• SHORT TASK:
Repeat the lines of the material starting at the line containing "The width and height of the screenshot is (1456, 819). Find" and ending at the line containing "center [692, 1056].", both included.

# START OF EXCERPTED DATA

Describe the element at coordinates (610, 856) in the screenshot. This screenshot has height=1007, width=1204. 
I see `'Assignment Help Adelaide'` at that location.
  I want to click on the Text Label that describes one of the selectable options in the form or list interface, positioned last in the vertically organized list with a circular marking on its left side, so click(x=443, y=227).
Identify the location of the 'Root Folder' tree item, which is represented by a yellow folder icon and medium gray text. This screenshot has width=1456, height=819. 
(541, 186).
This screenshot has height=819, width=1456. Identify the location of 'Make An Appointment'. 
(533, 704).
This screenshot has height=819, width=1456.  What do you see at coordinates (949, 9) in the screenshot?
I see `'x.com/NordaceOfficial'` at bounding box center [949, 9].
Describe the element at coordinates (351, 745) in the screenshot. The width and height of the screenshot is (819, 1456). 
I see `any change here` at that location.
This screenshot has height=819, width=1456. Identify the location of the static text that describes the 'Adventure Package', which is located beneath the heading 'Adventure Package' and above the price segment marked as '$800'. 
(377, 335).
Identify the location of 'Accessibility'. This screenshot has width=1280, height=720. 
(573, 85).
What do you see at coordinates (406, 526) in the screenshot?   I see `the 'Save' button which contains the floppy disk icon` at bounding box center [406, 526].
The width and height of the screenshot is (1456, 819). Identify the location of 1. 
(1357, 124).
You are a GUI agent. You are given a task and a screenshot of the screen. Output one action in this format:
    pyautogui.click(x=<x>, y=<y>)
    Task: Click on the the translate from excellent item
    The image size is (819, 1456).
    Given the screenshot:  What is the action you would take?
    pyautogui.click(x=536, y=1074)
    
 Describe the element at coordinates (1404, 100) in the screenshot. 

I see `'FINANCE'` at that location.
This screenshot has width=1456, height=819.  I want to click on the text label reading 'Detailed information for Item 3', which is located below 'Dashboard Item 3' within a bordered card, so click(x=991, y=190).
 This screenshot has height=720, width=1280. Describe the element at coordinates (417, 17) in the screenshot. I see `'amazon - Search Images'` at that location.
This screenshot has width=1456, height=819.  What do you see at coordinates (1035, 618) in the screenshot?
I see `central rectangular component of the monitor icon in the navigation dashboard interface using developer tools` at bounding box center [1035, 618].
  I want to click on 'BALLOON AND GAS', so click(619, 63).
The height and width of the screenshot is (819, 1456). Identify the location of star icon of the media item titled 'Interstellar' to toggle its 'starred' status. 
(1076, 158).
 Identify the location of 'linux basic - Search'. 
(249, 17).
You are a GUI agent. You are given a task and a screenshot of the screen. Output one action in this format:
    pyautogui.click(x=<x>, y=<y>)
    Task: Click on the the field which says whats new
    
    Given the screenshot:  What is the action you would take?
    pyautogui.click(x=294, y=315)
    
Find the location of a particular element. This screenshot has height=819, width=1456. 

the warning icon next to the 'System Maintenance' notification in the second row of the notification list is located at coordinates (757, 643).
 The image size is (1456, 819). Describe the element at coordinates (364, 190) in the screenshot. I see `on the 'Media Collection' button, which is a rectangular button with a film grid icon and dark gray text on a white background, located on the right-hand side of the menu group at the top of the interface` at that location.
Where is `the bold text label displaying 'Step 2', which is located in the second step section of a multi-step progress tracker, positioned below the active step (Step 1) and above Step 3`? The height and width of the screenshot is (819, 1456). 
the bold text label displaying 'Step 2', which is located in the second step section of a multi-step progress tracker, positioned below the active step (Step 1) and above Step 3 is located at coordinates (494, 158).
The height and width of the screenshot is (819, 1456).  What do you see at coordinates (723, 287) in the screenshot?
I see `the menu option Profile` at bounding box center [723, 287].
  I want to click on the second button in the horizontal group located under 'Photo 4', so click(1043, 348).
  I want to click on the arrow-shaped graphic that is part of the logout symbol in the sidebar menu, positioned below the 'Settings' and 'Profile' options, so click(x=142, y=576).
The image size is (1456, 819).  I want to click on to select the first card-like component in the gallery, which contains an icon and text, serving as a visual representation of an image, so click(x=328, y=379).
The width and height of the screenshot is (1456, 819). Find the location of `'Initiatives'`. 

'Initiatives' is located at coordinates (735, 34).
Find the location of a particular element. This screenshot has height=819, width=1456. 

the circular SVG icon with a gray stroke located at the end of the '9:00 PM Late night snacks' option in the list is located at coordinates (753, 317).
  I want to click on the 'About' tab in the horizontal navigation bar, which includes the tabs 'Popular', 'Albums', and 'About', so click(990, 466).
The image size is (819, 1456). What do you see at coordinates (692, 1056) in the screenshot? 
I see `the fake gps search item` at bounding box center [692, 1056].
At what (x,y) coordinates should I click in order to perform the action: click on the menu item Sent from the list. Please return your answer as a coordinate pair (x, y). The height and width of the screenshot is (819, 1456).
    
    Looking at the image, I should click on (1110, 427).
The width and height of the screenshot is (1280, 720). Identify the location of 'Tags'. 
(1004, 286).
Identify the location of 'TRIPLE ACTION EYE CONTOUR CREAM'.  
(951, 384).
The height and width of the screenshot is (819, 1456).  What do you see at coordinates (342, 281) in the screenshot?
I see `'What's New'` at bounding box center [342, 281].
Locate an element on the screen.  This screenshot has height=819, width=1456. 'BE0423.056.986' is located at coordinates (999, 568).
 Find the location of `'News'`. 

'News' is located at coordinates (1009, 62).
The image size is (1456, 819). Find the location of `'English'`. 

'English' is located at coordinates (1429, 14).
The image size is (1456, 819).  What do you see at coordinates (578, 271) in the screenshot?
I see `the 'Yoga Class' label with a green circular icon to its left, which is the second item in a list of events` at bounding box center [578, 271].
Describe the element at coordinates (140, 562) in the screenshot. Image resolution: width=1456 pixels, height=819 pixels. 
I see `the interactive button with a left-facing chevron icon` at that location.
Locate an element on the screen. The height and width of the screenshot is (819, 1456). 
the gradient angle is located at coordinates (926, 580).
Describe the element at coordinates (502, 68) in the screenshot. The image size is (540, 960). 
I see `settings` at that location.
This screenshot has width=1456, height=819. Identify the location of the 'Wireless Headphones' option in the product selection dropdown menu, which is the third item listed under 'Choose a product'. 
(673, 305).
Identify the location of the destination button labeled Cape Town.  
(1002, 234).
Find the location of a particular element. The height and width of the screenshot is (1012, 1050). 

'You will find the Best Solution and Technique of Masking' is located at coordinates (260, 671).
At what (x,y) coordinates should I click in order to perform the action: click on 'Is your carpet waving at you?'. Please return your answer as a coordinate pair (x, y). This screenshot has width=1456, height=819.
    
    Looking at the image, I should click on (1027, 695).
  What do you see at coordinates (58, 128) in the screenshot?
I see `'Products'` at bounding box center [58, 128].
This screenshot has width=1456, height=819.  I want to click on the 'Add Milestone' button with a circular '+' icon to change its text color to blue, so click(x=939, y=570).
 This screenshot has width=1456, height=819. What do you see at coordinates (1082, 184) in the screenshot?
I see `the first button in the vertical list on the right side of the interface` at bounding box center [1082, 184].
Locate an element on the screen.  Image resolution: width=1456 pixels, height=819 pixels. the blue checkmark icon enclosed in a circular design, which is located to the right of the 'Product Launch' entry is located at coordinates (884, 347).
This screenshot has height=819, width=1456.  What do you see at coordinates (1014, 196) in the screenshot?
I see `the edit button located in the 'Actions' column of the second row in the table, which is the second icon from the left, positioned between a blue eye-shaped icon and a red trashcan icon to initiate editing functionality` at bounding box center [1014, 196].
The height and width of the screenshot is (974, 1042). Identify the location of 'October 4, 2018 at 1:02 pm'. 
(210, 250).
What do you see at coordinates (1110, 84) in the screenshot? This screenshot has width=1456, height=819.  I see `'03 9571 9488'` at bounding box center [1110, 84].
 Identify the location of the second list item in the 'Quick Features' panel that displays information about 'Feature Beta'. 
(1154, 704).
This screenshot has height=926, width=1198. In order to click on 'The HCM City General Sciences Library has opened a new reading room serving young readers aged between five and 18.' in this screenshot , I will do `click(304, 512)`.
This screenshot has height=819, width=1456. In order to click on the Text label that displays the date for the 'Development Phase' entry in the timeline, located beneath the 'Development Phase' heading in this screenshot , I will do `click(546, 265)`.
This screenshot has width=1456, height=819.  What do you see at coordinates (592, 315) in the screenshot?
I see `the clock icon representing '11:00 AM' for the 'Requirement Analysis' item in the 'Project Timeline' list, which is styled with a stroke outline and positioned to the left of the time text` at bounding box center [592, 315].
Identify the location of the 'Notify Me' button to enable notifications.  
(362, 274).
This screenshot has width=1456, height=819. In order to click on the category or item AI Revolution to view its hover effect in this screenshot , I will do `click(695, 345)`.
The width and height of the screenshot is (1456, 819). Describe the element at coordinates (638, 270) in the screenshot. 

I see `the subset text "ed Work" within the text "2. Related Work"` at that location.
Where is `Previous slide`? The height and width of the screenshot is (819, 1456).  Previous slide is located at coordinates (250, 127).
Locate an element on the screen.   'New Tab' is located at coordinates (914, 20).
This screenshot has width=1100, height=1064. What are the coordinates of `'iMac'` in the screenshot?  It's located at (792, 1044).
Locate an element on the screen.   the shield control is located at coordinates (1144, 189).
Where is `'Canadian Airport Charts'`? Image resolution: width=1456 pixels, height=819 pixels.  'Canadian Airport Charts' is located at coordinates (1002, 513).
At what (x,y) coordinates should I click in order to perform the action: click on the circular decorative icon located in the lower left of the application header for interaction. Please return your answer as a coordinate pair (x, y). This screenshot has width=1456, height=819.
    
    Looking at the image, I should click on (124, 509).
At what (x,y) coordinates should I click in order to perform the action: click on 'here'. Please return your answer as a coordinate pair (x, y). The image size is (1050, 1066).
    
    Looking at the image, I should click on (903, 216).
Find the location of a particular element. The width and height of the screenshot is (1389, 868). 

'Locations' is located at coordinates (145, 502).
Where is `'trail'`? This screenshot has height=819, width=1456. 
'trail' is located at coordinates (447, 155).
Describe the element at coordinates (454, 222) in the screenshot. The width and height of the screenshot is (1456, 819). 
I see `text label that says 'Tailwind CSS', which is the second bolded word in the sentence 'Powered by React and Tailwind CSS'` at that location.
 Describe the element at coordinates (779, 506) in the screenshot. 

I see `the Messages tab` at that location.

# END OF EXCERPTED DATA

• WRITTEN RESPONSE:
The width and height of the screenshot is (1456, 819). Find the location of `'Initiatives'`. 

'Initiatives' is located at coordinates (735, 34).
Find the location of a particular element. This screenshot has height=819, width=1456. 

the circular SVG icon with a gray stroke located at the end of the '9:00 PM Late night snacks' option in the list is located at coordinates (753, 317).
  I want to click on the 'About' tab in the horizontal navigation bar, which includes the tabs 'Popular', 'Albums', and 'About', so click(990, 466).
The image size is (819, 1456). What do you see at coordinates (692, 1056) in the screenshot? 
I see `the fake gps search item` at bounding box center [692, 1056].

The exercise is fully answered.